Urs Birchler
Die neuesten Zahlen, die die SNB dem IMF liefert, deuten darauf hin, dass die Märkte nach wie vor an die Wechselkursgrenze von 1.20 zum Euro, bzw. an den Willen der SNB zu deren Verteidigung glauben, dass dieser Glaube aber auch nicht überstrapaziert werden darf. Im März lagen die gemeldeten Währungsreserven noch komfortabel unter dem Niveau vom vergangenen August, d.h. kurz vor der Einführung der Wechselkursgrenze. Gleichzeitig übertrafen sie zum ersten Mal im laufenden Jahr den Vormonatsstand (Ende Februar). Die Zunahme um 4,5 Prozent liegt wohl im Streubereich. Wer aus der Zunahme schliesst, eine Anhebung der Wechselkursgrenze wäre eine schlechte Idee und die Ernennung eines Präsidenten eine gute (siehe Eintrag von gestern), dürfte dennoch nicht ganz falsch liegen.
Währungsreserven der SNB (gemäss IMF data dissemination standard; Monatsenden in Mio. CHF:
237’454 Mar 2012
227’230 Feb 2012
227’212 Jan 2012
254’254 Dez 2011
229’278 Nov 2011
245’036 Oct 2011
282’352 Sep 2011
253’351 Aug 2011
Ein Staatsfonds zur Verteidigung der EUR/CHF-Untergrenze!
Im Finanzuniversum nehmen die Sovereign Wealth Funds (Staatsfonds) einen immer wichtigeren Platz ein. Staatsfonds gibt es in den Ölstaaten, in Singapur, China, Hongkong, Südkorea, Russland, aber auch in Norwegen, Irland und Australien. Mit Ihren Aktienengagements halten diese Fonds rund 4 Prozent aller kotierten Unternehmen.
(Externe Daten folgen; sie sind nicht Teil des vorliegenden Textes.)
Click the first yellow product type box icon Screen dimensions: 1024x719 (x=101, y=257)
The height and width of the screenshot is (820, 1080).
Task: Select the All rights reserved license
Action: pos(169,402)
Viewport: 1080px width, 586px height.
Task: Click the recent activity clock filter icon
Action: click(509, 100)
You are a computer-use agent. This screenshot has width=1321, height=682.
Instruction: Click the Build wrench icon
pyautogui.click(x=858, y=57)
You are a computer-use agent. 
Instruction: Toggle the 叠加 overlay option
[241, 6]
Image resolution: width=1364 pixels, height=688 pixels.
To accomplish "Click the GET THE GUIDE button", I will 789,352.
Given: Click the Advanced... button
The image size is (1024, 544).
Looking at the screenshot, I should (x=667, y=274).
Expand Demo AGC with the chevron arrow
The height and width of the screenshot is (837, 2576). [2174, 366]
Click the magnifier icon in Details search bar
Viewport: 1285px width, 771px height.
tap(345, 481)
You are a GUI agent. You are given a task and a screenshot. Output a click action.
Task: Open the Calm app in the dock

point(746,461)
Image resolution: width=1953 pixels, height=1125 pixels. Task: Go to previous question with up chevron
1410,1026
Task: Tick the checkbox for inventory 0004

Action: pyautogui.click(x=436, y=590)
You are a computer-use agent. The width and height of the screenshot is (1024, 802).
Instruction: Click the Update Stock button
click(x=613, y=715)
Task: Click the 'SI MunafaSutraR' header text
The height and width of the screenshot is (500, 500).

Mit der Festlegung einer Untergrenze für den Wechselkurs EUR/CHF wurde in der Schweiz der reine Wähungsfloat ausgeschlossen. Damit ergeben sich aus ökonomischer Sicht folgende Hauptmotive für den Aufbau eines Staatsfonds in der Schweiz:
Unterstützung der Nationalbank bei der Verteidigung der EUR/CHF-Untergrenze
Wenn die in EURO gehaltenen Devisenreserven der Schweiz als exzessiv beurteilt werden, legen die Zins- und Eurorisiken portfoliotheoretisch eine globale Streuung des staatlichen Geldvermögens nahe sowie eine teilweise Umwandlung in Sachvermögen. Geldpolitisch lassen sich die exzessiven Devisenreserven nicht mehr durch Sterilisierung der Devisenmarktinterventionen eindämmen, da illiquide lokale Finanzmärkte und Konjunktureffekte eine entsprechende Reduktion des Inlandskredits verbieten. Das impliziert ein Aufwertungsdruck. Investitionen im Ausland würden die Realaufwertung dämpfen. „Mittels eines Staatsfonds könnte die Schweiz ihre Versorgung mit Energie und Rohstoffen sichern. Neben der Nationalbank sollten sich auch Pensionskassen und Hedge Funds an einem solchen Fonds beteiligen“ (avenir aktuell, Mai 2010)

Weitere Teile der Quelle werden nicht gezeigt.